Material for the task:

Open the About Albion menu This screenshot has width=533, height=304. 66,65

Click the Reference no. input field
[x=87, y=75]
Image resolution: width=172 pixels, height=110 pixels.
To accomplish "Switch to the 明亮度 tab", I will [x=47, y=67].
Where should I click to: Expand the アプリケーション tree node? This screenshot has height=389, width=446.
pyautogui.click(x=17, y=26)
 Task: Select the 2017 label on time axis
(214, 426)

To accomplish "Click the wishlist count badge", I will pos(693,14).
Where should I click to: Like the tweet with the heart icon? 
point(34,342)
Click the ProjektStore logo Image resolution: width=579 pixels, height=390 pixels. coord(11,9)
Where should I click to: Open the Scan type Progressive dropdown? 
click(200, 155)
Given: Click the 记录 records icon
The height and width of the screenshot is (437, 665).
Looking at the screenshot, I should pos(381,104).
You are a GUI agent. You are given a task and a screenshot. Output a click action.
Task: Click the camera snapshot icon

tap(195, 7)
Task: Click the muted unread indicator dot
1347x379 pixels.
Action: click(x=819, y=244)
---
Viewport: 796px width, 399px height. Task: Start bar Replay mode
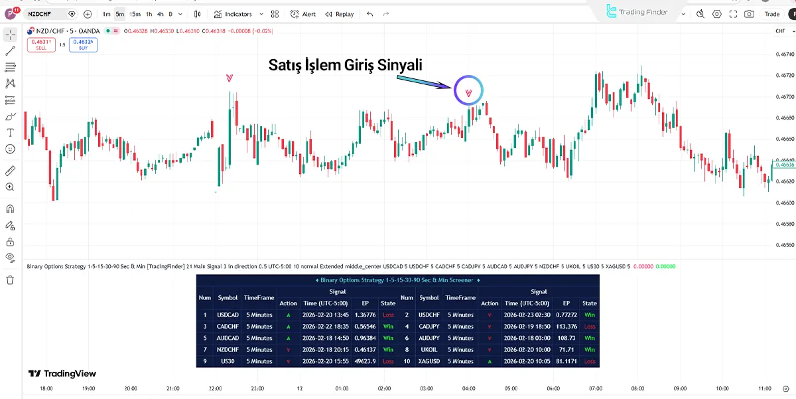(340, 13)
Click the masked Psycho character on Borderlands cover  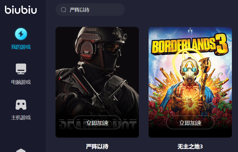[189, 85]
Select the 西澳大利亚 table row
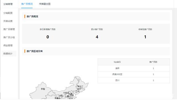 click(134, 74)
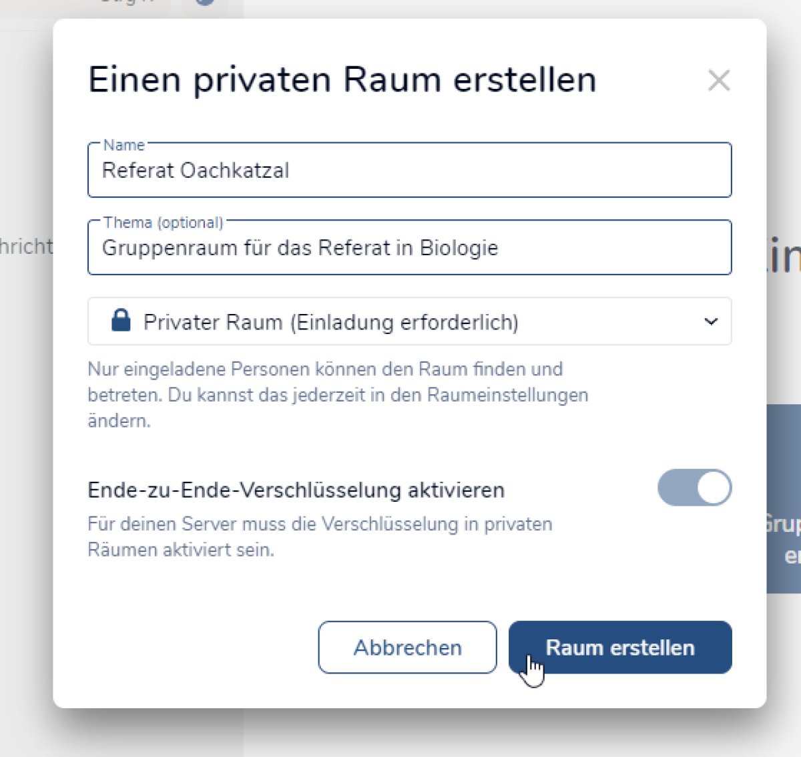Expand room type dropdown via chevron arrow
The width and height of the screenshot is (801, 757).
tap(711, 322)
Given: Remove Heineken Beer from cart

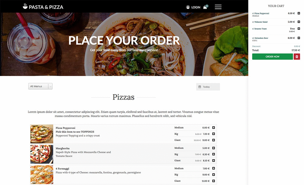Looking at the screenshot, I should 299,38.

Task directions:
Copy the records above exactly, beginning at the line that contains "Where should I click to: Expand" and stopping after the line that contains "Click the ProjektStore".

Finished exercise:
Where should I click to: Expand the アプリケーション tree node? This screenshot has height=389, width=446.
pyautogui.click(x=17, y=26)
 Task: Select the 2017 label on time axis
(214, 426)

To accomplish "Click the wishlist count badge", I will pos(693,14).
Where should I click to: Like the tweet with the heart icon? 
point(34,342)
Click the ProjektStore logo Image resolution: width=579 pixels, height=390 pixels. coord(11,9)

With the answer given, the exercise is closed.